# Supplied passage
□ □ □

Thursday, September 1, 2016

Now THAT's Entertaining!

I've already confessed here that I enjoy watching HGTV, especially the episodes where they take a run down house and make it look amazing. When the prospective owners talk about what they want, I've noticed that one thing everyone wants is a "gourmet kitchen" and an "open concept" house. Why? "So we can entertain in here."

I have a pet peeve about the word entertain when it refers to having people into your home. When I think of "entertaining" I think of a song and dance routine or at least a desire to show off and get compliments. 

I think it's great that people want to invite others into their homes. That is one of the best ways to make friends, encourage others, share of our blessings, perhaps learn of needs and help, maybe be helped, know how to pray for others, bring people together to form friendships, and to obey the Biblical command to be hospitable. That's where the word "hospitality" comes in. Hospitality is thinking about how you can give to others. In other words, are you trying to impress, or bless?

But it isn't necessary to have a chef's kitchen or a model home to invite people over. The goal is to have fellowship with others and to generously share what God has given you. That can be done even in these circumstances:

  • Around a table that seats four so only two guests can be invited at a time
  • In an apartment with only an kitchen bar, so everyone sits in the living room area, even on the floor
  • When the dishes have all been bought at Goodwill and they don't match in color, style, or era
  • Where the kitchen only has one functioning burner and the rice has to be made ahead and then a one pot stove-top dinner served
  • With eight people squeezed around a table meant for four to six
  • On a back patio because the house is just too small
I have been invited into homes like these. And when the hosts are welcoming, everyone has a great time!

□ □ □

# The data
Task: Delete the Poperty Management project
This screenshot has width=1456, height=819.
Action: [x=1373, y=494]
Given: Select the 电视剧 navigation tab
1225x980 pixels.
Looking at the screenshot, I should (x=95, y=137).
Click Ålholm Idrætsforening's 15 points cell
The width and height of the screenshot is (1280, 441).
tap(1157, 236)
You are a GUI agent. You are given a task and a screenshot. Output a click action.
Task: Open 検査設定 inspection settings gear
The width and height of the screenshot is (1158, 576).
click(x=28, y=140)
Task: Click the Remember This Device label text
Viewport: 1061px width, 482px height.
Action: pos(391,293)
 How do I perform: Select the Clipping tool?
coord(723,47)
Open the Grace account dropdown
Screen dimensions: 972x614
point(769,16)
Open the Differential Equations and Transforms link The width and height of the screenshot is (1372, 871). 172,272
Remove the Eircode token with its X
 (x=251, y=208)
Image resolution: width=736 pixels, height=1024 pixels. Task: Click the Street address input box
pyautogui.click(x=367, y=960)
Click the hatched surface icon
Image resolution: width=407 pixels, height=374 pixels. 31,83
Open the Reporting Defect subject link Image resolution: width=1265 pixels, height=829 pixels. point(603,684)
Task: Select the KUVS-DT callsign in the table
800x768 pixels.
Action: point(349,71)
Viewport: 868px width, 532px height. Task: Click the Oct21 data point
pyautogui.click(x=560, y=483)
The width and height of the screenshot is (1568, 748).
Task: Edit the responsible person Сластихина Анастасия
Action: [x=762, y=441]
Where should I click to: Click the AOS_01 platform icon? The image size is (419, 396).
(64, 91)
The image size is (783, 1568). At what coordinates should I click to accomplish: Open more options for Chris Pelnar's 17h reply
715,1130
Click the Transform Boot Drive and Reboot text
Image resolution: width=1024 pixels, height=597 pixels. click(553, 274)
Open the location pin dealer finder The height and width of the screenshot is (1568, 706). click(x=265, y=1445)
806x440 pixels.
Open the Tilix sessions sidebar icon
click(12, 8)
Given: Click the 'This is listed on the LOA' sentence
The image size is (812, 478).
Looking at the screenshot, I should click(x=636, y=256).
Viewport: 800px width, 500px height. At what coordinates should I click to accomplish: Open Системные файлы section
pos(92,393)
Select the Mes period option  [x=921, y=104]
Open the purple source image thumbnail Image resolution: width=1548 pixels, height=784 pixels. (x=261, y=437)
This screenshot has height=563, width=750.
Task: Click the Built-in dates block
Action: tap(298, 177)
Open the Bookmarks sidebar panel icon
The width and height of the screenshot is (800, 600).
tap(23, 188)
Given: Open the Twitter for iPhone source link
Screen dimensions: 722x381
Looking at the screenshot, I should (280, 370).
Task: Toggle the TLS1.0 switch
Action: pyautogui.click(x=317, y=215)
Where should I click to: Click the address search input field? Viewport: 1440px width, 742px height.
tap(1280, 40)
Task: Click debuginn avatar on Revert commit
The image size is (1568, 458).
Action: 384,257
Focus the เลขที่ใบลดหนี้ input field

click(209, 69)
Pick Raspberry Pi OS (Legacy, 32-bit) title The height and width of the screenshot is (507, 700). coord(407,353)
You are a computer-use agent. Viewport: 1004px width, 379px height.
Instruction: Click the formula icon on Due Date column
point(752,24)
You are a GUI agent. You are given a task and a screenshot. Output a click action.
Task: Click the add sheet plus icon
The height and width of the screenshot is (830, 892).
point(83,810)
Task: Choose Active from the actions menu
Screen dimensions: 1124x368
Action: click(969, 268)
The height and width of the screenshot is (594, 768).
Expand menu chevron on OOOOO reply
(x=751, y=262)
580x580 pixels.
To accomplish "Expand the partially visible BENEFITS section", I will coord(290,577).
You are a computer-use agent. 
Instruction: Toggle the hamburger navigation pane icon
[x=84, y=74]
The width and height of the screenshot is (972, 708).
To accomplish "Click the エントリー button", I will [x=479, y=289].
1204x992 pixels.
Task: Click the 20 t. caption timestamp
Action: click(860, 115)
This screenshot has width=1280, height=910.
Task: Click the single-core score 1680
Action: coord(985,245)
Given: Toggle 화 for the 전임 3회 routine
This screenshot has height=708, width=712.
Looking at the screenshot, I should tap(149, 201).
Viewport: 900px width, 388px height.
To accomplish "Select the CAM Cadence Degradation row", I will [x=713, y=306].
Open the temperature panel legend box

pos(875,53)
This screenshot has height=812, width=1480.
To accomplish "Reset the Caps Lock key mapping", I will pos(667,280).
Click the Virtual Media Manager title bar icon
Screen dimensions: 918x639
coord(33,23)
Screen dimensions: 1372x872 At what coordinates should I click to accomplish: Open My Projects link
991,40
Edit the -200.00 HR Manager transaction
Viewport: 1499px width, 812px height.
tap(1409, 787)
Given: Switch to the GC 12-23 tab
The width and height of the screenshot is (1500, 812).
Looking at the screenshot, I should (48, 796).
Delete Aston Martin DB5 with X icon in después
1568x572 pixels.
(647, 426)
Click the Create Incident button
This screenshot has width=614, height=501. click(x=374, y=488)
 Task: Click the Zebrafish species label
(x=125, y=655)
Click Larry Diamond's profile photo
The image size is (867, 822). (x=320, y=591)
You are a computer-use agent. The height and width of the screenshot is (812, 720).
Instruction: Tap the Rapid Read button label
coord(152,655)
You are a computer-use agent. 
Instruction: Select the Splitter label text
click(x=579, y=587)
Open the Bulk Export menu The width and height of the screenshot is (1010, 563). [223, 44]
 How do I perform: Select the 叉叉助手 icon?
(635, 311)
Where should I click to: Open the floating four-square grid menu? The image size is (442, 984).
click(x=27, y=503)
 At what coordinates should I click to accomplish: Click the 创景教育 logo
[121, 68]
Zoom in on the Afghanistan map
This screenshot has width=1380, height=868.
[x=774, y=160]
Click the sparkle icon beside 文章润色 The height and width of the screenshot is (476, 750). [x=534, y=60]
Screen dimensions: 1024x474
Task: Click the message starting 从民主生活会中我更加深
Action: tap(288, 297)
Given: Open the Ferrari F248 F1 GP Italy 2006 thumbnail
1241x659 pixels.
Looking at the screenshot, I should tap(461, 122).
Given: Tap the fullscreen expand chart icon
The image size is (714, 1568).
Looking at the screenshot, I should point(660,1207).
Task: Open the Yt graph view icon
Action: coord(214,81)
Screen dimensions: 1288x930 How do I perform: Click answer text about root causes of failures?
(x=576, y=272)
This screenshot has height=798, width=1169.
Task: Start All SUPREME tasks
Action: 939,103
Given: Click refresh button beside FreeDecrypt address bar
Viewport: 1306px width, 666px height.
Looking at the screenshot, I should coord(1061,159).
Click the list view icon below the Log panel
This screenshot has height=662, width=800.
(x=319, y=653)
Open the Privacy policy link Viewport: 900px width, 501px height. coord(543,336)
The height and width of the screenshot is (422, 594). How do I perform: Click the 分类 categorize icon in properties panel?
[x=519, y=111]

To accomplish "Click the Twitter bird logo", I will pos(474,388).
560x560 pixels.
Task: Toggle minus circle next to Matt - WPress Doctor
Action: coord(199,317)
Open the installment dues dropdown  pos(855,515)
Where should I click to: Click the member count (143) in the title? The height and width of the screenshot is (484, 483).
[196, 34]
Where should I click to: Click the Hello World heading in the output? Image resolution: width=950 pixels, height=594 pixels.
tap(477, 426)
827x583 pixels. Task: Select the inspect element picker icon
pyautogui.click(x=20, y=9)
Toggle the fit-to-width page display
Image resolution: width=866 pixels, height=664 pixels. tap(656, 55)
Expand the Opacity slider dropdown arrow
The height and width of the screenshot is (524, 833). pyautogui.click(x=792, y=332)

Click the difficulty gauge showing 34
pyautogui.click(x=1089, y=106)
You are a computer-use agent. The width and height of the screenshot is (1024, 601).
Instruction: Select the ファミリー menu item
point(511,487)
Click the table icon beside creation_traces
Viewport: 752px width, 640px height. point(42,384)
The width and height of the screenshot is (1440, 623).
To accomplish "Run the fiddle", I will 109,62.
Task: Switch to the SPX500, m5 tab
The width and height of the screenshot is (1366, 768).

□ □ □

# Exercise brief
Write out the post on hospitality between "Thursday, September 1, 2016" and "and get compliments.", inclusive. The items have no connection to the post on hospitality.

# Result for this exercise
Thursday, September 1, 2016

Now THAT's Entertaining!

I've already confessed here that I enjoy watching HGTV, especially the episodes where they take a run down house and make it look amazing. When the prospective owners talk about what they want, I've noticed that one thing everyone wants is a "gourmet kitchen" and an "open concept" house. Why? "So we can entertain in here."

I have a pet peeve about the word entertain when it refers to having people into your home. When I think of "entertaining" I think of a song and dance routine or at least a desire to show off and get compliments.